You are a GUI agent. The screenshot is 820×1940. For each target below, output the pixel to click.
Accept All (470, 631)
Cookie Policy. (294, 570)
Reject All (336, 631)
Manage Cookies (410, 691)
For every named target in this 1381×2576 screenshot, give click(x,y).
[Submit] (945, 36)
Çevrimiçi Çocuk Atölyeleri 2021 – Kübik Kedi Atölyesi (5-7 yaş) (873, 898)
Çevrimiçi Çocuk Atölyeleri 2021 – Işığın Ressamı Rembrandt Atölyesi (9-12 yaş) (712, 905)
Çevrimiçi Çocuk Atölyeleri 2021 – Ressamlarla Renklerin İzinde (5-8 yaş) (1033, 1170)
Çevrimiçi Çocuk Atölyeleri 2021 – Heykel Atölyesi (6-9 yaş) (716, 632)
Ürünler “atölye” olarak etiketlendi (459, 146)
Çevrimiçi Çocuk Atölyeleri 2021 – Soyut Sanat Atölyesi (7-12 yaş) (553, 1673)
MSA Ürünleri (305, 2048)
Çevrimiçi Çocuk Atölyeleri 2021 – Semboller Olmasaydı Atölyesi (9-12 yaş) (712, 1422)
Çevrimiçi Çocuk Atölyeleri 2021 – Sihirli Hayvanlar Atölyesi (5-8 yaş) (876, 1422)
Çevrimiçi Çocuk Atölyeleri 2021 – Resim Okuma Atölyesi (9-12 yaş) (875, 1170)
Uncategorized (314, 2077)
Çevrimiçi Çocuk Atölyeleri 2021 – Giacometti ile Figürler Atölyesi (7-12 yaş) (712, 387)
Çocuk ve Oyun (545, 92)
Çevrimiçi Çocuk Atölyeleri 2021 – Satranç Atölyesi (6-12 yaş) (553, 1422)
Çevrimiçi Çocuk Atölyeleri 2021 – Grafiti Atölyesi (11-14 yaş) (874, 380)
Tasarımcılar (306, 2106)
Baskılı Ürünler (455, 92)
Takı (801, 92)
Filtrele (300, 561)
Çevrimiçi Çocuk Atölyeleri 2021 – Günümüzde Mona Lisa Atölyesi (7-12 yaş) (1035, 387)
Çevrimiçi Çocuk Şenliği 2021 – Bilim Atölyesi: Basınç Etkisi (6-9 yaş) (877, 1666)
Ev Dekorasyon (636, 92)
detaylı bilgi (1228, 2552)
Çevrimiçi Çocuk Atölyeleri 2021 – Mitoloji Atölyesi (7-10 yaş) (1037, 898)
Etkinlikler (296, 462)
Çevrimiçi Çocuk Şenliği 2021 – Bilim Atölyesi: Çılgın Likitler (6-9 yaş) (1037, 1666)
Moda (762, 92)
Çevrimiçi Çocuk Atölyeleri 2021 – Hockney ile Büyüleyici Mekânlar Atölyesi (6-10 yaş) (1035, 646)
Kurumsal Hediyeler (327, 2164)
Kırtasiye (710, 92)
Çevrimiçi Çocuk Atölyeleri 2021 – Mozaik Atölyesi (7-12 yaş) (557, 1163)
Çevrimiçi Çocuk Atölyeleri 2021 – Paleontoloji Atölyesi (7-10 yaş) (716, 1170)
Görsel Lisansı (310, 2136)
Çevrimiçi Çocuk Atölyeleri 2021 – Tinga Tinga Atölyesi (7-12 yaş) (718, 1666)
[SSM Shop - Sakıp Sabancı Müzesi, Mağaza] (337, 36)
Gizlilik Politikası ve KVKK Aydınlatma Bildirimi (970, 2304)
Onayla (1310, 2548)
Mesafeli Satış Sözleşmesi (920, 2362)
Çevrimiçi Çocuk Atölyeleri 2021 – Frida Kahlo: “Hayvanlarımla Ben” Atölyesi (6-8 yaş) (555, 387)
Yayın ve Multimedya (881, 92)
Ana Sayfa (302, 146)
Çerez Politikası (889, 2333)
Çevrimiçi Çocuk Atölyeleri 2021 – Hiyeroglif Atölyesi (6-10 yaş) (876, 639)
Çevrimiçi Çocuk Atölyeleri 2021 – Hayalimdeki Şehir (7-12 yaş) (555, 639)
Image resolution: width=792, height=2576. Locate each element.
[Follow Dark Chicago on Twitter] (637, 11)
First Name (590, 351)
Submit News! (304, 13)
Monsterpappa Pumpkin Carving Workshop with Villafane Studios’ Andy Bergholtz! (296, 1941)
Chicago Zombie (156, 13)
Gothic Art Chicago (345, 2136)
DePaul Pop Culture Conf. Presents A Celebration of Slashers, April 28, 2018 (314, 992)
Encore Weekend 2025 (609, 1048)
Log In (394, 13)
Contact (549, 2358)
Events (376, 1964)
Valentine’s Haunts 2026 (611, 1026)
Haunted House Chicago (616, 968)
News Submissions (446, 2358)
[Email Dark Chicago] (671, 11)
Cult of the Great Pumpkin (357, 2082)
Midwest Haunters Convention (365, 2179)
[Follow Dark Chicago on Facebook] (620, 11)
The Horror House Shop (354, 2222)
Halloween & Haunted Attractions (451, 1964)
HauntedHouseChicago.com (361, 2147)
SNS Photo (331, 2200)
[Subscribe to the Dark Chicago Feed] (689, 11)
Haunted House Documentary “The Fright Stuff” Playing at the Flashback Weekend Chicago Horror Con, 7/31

#### [Work order]
Every one of the records is to be copied word for word.

#### [Expected output]
You are a GUI agent. The screenshot is 820×1940. For each target below, output the pixel to click.
Accept All (470, 631)
Cookie Policy. (294, 570)
Reject All (336, 631)
Manage Cookies (410, 691)
For every named target in this 1381×2576 screenshot, give click(x,y).
[Submit] (945, 36)
Çevrimiçi Çocuk Atölyeleri 2021 – Kübik Kedi Atölyesi (5-7 yaş) (873, 898)
Çevrimiçi Çocuk Atölyeleri 2021 – Işığın Ressamı Rembrandt Atölyesi (9-12 yaş) (712, 905)
Çevrimiçi Çocuk Atölyeleri 2021 – Ressamlarla Renklerin İzinde (5-8 yaş) (1033, 1170)
Çevrimiçi Çocuk Atölyeleri 2021 – Heykel Atölyesi (6-9 yaş) (716, 632)
Ürünler “atölye” olarak etiketlendi (459, 146)
Çevrimiçi Çocuk Atölyeleri 2021 – Soyut Sanat Atölyesi (7-12 yaş) (553, 1673)
MSA Ürünleri (305, 2048)
Çevrimiçi Çocuk Atölyeleri 2021 – Semboller Olmasaydı Atölyesi (9-12 yaş) (712, 1422)
Çevrimiçi Çocuk Atölyeleri 2021 – Sihirli Hayvanlar Atölyesi (5-8 yaş) (876, 1422)
Çevrimiçi Çocuk Atölyeleri 2021 – Resim Okuma Atölyesi (9-12 yaş) (875, 1170)
Uncategorized (314, 2077)
Çevrimiçi Çocuk Atölyeleri 2021 – Giacometti ile Figürler Atölyesi (7-12 yaş) (712, 387)
Çocuk ve Oyun (545, 92)
Çevrimiçi Çocuk Atölyeleri 2021 – Satranç Atölyesi (6-12 yaş) (553, 1422)
Çevrimiçi Çocuk Atölyeleri 2021 – Grafiti Atölyesi (11-14 yaş) (874, 380)
Tasarımcılar (306, 2106)
Baskılı Ürünler (455, 92)
Takı (801, 92)
Filtrele (300, 561)
Çevrimiçi Çocuk Atölyeleri 2021 – Günümüzde Mona Lisa Atölyesi (7-12 yaş) (1035, 387)
Çevrimiçi Çocuk Şenliği 2021 – Bilim Atölyesi: Basınç Etkisi (6-9 yaş) (877, 1666)
Ev Dekorasyon (636, 92)
detaylı bilgi (1228, 2552)
Çevrimiçi Çocuk Atölyeleri 2021 – Mitoloji Atölyesi (7-10 yaş) (1037, 898)
Etkinlikler (296, 462)
Çevrimiçi Çocuk Şenliği 2021 – Bilim Atölyesi: Çılgın Likitler (6-9 yaş) (1037, 1666)
Moda (762, 92)
Çevrimiçi Çocuk Atölyeleri 2021 – Hockney ile Büyüleyici Mekânlar Atölyesi (6-10 yaş) (1035, 646)
Kurumsal Hediyeler (327, 2164)
Kırtasiye (710, 92)
Çevrimiçi Çocuk Atölyeleri 2021 – Mozaik Atölyesi (7-12 yaş) (557, 1163)
Çevrimiçi Çocuk Atölyeleri 2021 – Paleontoloji Atölyesi (7-10 yaş) (716, 1170)
Görsel Lisansı (310, 2136)
Çevrimiçi Çocuk Atölyeleri 2021 – Tinga Tinga Atölyesi (7-12 yaş) (718, 1666)
[SSM Shop - Sakıp Sabancı Müzesi, Mağaza] (337, 36)
Gizlilik Politikası ve KVKK Aydınlatma Bildirimi (970, 2304)
Onayla (1310, 2548)
Mesafeli Satış Sözleşmesi (920, 2362)
Çevrimiçi Çocuk Atölyeleri 2021 – Frida Kahlo: “Hayvanlarımla Ben” Atölyesi (6-8 yaş) (555, 387)
Yayın ve Multimedya (881, 92)
Ana Sayfa (302, 146)
Çerez Politikası (889, 2333)
Çevrimiçi Çocuk Atölyeleri 2021 – Hiyeroglif Atölyesi (6-10 yaş) (876, 639)
Çevrimiçi Çocuk Atölyeleri 2021 – Hayalimdeki Şehir (7-12 yaş) (555, 639)
Image resolution: width=792, height=2576. Locate each element.
[Follow Dark Chicago on Twitter] (637, 11)
First Name (590, 351)
Submit News! (304, 13)
Monsterpappa Pumpkin Carving Workshop with Villafane Studios’ Andy Bergholtz! (296, 1941)
Chicago Zombie (156, 13)
Gothic Art Chicago (345, 2136)
DePaul Pop Culture Conf. Presents A Celebration of Slashers, April 28, 2018 (314, 992)
Encore Weekend 2025 (609, 1048)
Log In (394, 13)
Contact (549, 2358)
Events (376, 1964)
Valentine’s Haunts 2026 (611, 1026)
Haunted House Chicago (616, 968)
News Submissions (446, 2358)
[Email Dark Chicago] (671, 11)
Cult of the Great Pumpkin (357, 2082)
Midwest Haunters Convention (365, 2179)
[Follow Dark Chicago on Facebook] (620, 11)
The Horror House Shop (354, 2222)
Halloween & Haunted Attractions (451, 1964)
HauntedHouseChicago.com (361, 2147)
SNS Photo (331, 2200)
[Subscribe to the Dark Chicago Feed] (689, 11)
Haunted House Documentary “The Fright Stuff” Playing at the Flashback Weekend Chicago Horror Con, 7/31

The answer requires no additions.